I think most people here misread the line "facilitating structural sharing of large data-structures between parallel tasks, which cannot be done using ordinary processes" in my first post.

And by large data-structures, I don't necessarily mean structures which can be "naturally" streamed. I'm thinking more of a large index, for example, which can be used for fast lookup, and be used from several threads at the same time.

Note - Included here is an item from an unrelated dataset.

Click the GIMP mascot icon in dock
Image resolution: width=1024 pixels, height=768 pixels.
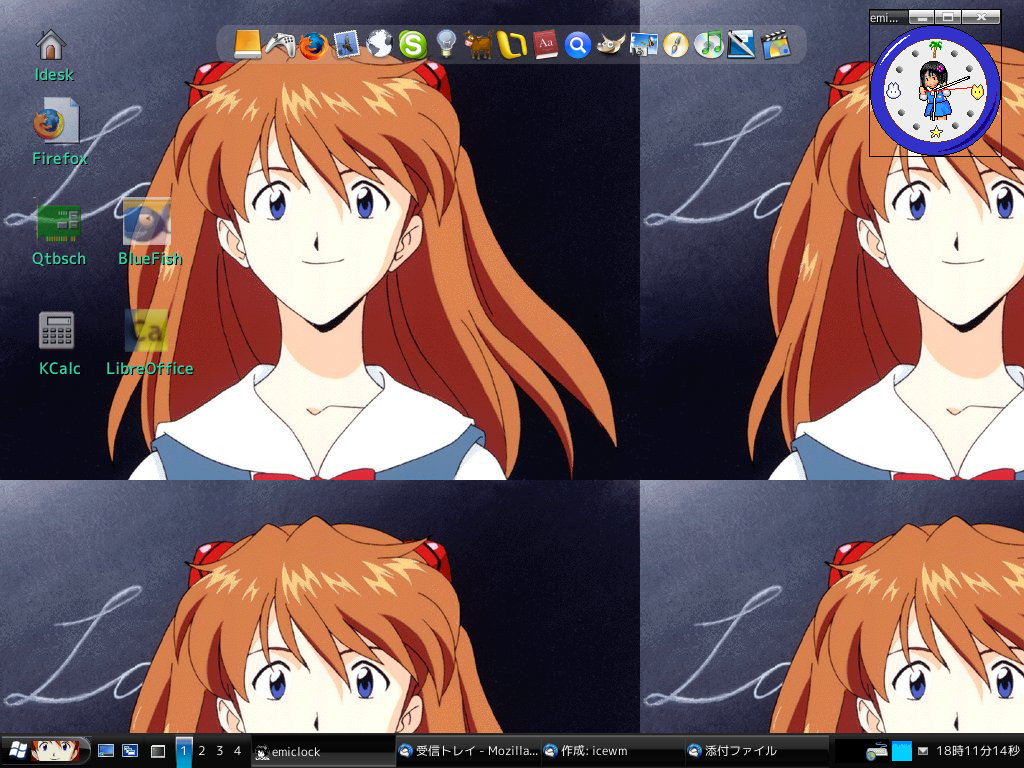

Having processes (here named workers) is a nice feature, but doesn't cut it when you want to share large amounts of data between threads (serializing that data would completely block the main thread). In my view, it is unfortunate that the designers of Node.js didn't opt for having multiple threads as opposed to putting every thread in a separate process.

2 comments

I ended up replying to one of your other comments with more details but the answer to this problem is streams. You can use streams for any and all incoming data, whether it is file data uploaded via multipart upload from a browser, or streaming result set from a database, or raw data streaming out of a storage service like S3 or Dropbox. There is even a streaming JSON parser for Node.js in case you have the ungodly situation of having say a 500 MB JSON file or something horrible like that: http://oboejs.com/
You're describing the worst possible use-case for node, and one that it explicitly is not intended to handle well. If you're doing computationally-intensive tasks on large data sets, use a language that supports that. Node.js is intended for I/O-heavy workloads.